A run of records
◆ ◆ ◆ ◆

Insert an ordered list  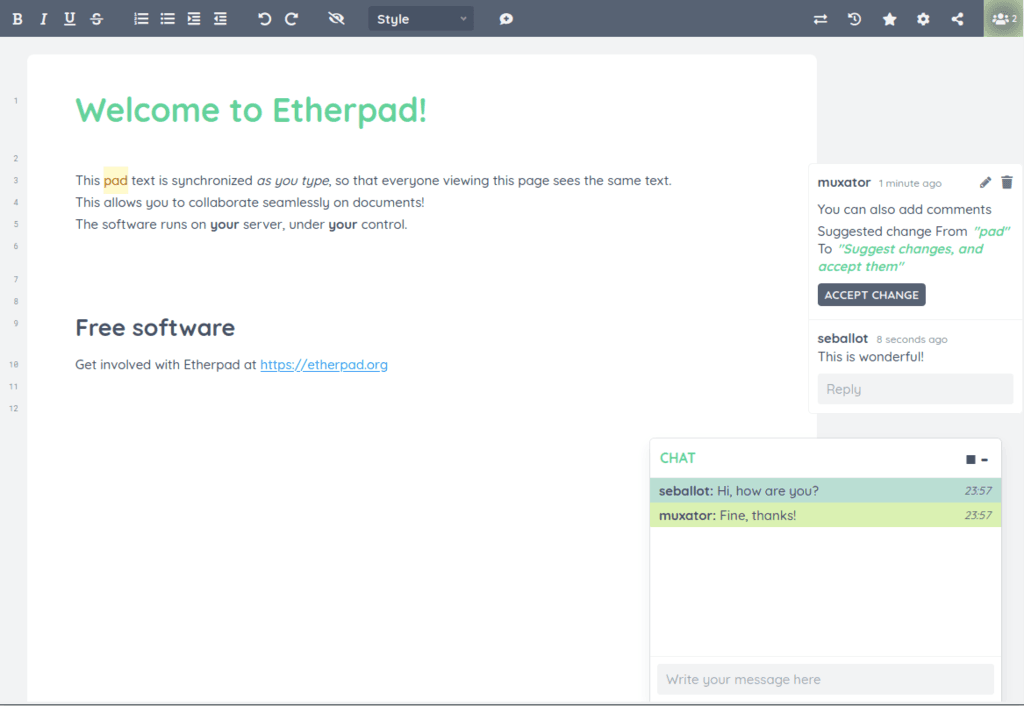pyautogui.click(x=140, y=18)
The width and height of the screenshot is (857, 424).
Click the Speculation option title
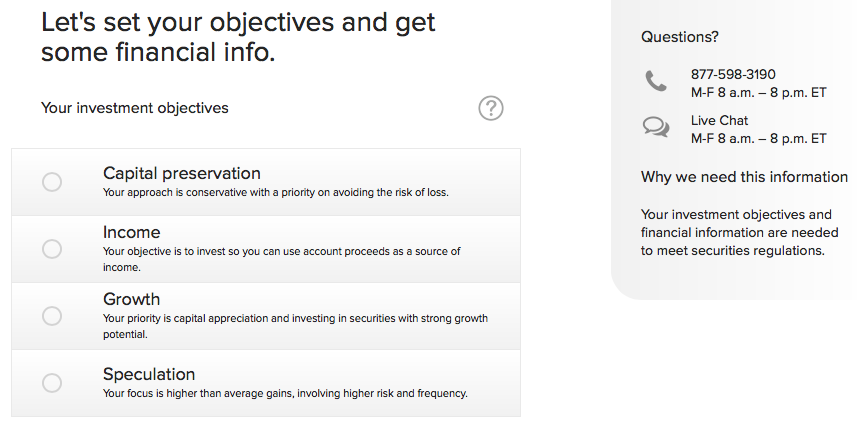[149, 374]
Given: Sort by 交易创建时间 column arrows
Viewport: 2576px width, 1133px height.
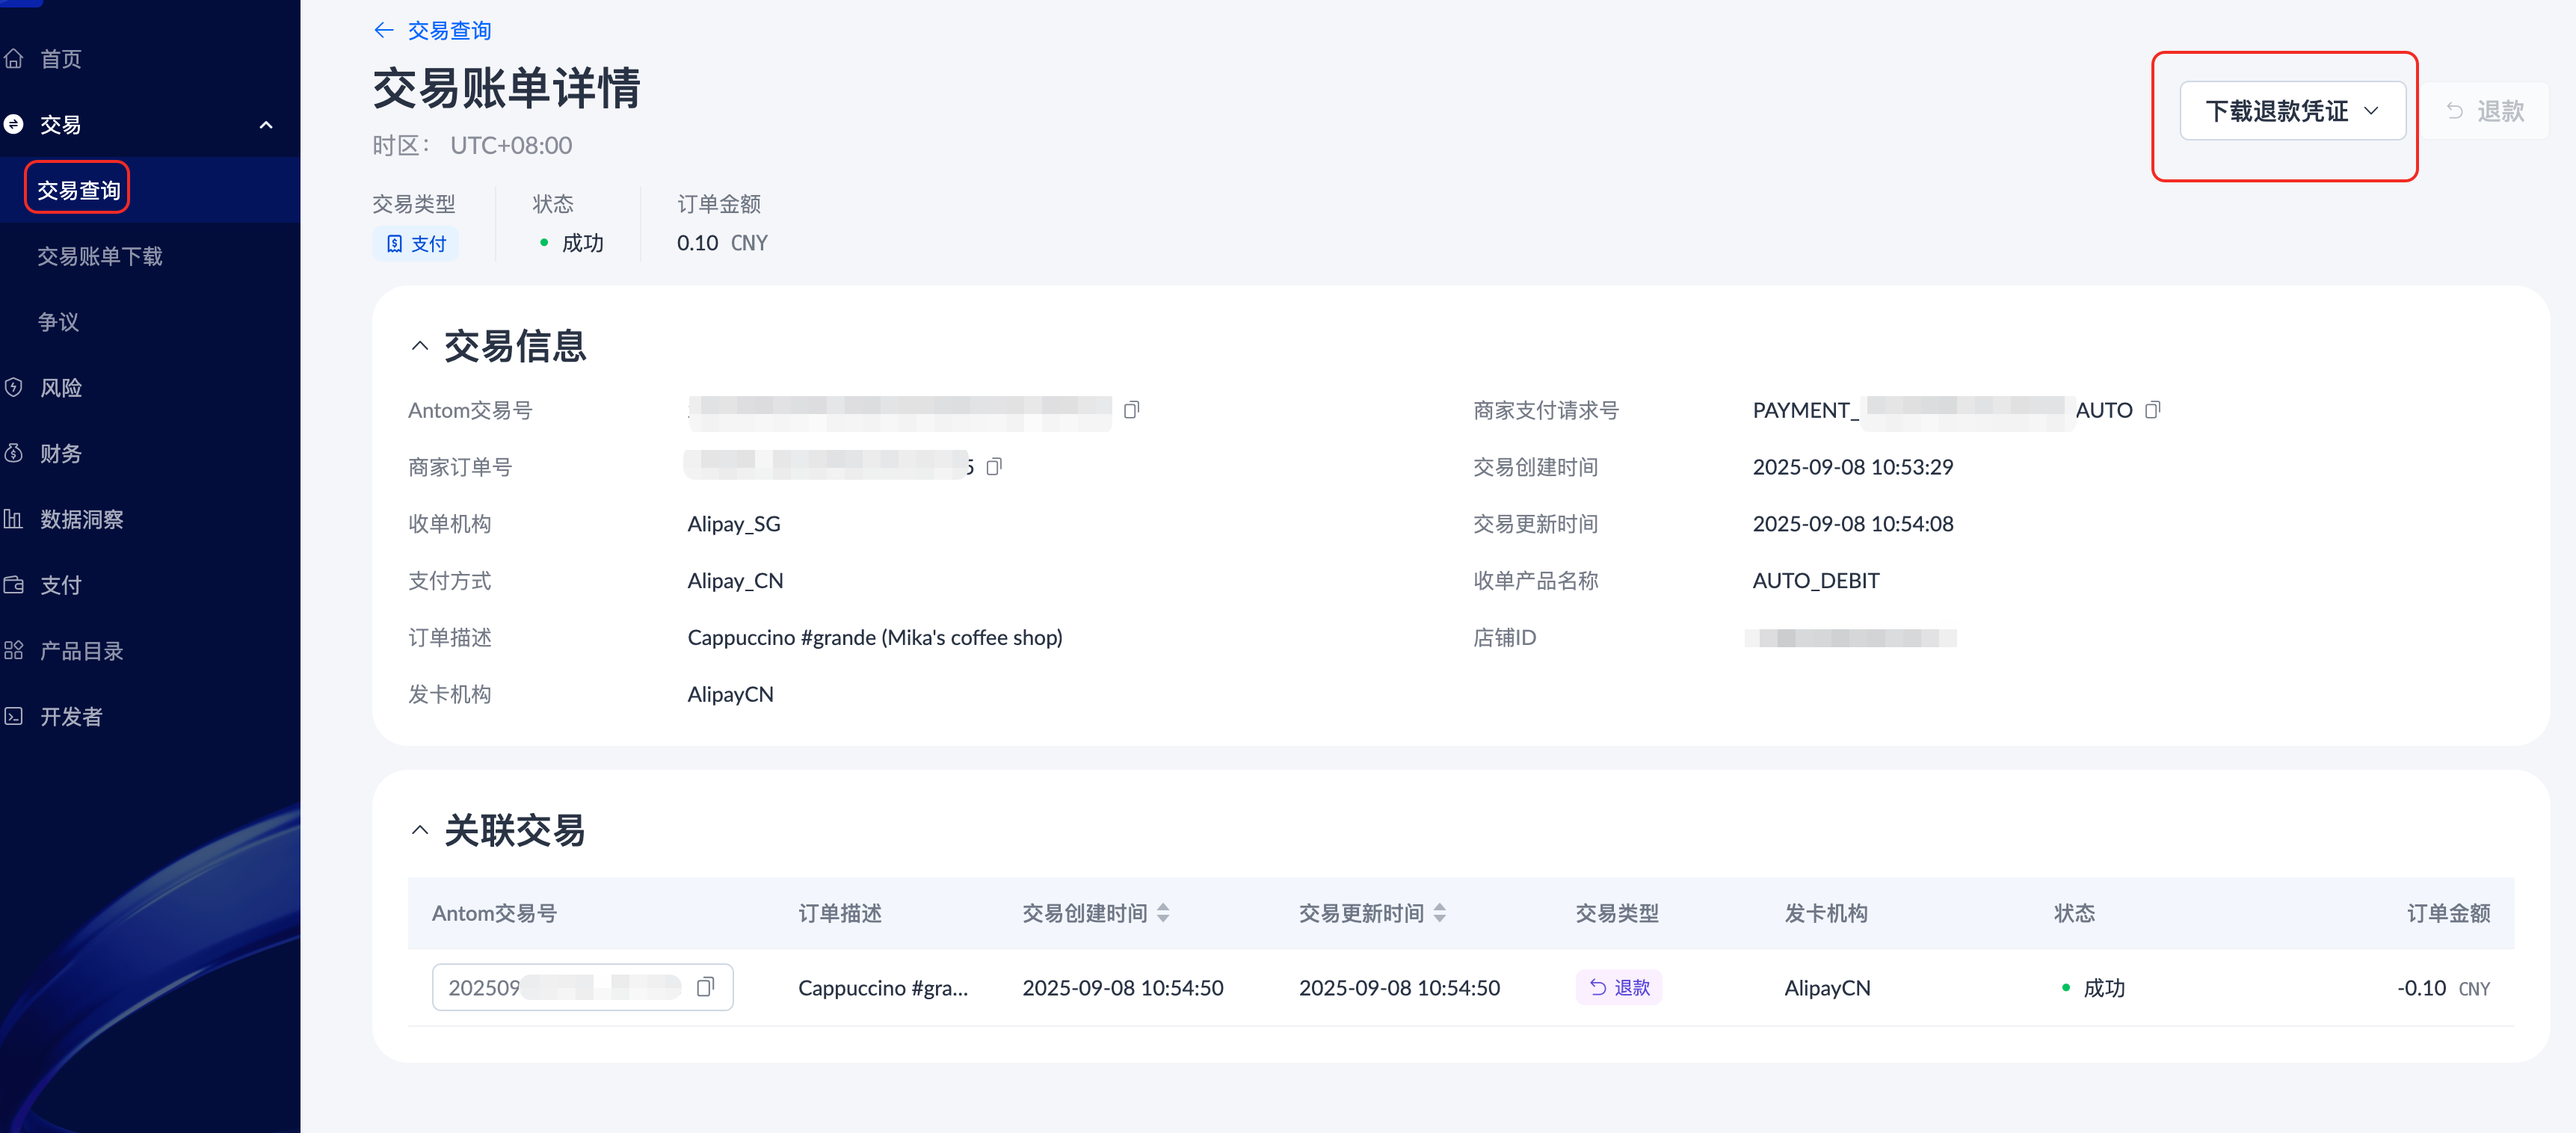Looking at the screenshot, I should pos(1163,913).
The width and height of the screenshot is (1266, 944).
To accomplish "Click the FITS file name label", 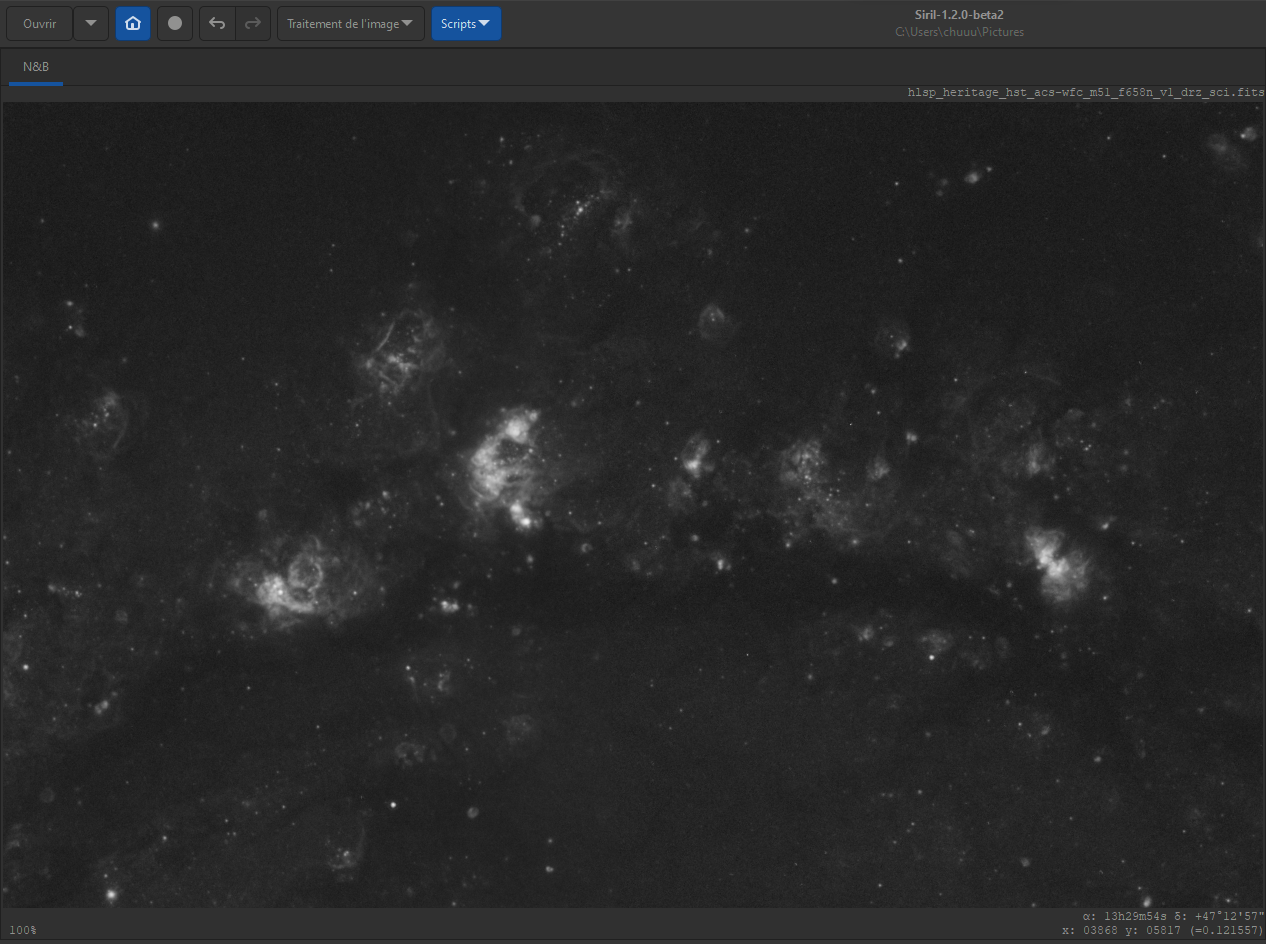I will tap(1085, 92).
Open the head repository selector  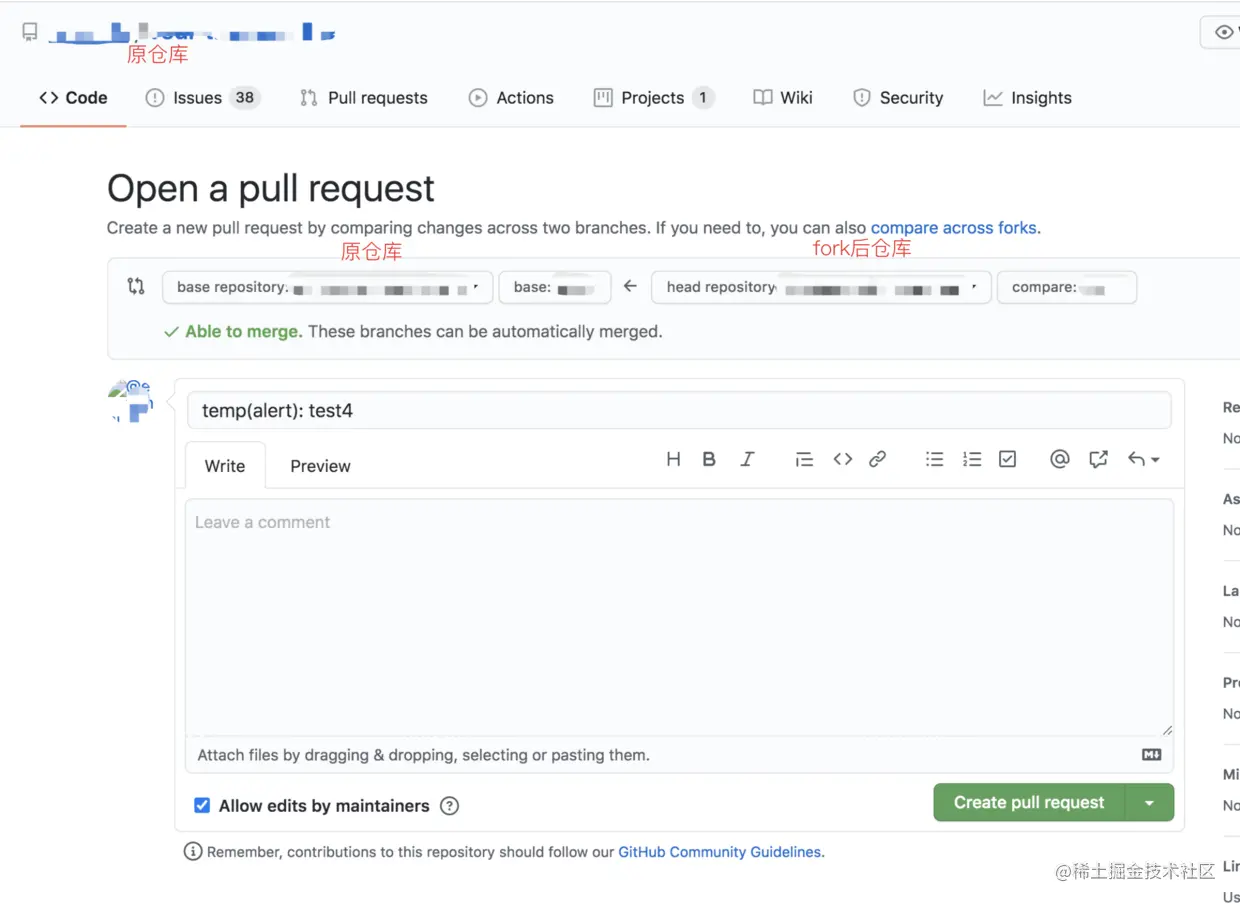point(820,287)
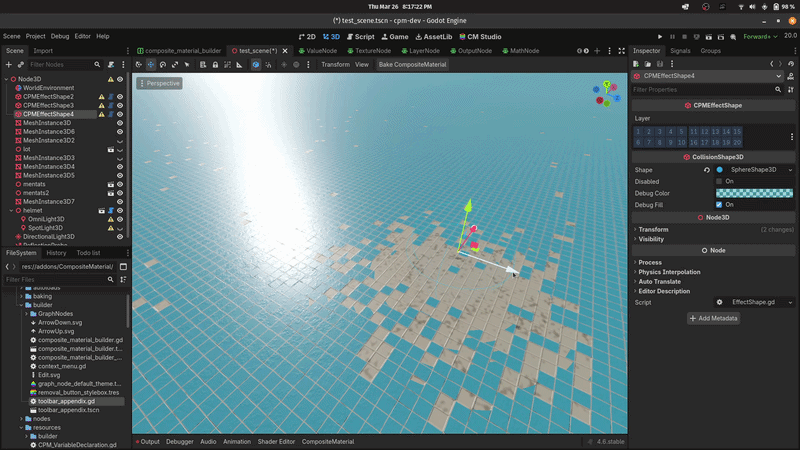Select the Rotate mode tool icon
This screenshot has height=450, width=800.
[163, 64]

◆ ◆ ◆ ◆

Requirements: Identify every line in the data above that contains the string "width", and copy each one out. Case counts, so match the letters' case as well.

Finished answer:
The width and height of the screenshot is (857, 424).
Viewport: 2576px width, 1133px height.
The width and height of the screenshot is (1266, 944).
This screenshot has height=450, width=800.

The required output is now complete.